Tally the lines below that contain the word "agent", then give the tally alone.

□ □ □ □

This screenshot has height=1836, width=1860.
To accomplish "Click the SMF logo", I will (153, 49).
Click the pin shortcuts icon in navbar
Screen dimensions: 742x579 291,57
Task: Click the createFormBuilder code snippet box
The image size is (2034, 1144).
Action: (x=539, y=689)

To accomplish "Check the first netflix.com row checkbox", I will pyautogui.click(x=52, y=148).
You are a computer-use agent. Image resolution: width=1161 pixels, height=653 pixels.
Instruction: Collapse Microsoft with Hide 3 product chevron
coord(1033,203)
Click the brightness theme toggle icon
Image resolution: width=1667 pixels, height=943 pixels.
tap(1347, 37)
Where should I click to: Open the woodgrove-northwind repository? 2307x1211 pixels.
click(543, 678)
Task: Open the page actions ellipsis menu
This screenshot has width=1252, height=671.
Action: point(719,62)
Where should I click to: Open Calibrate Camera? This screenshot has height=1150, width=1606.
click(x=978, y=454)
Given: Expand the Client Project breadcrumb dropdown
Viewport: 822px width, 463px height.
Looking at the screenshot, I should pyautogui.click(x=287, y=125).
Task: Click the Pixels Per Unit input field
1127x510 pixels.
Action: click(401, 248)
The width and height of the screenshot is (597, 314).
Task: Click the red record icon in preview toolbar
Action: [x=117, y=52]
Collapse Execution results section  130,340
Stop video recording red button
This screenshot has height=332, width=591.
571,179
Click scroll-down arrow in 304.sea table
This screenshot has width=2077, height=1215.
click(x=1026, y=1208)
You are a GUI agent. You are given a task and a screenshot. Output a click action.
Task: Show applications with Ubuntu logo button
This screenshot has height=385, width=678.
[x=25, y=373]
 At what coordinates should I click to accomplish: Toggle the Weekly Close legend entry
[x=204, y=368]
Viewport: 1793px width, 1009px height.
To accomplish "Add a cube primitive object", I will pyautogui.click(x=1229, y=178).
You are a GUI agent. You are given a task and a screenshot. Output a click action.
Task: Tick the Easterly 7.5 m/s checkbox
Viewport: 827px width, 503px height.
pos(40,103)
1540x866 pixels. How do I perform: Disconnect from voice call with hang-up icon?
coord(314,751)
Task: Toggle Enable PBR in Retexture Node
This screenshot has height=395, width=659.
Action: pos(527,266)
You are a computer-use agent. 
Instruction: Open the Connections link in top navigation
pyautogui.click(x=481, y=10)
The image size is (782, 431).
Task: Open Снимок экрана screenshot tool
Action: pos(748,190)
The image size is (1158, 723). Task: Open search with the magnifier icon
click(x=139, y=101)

□ □ □ □

## Your solution
4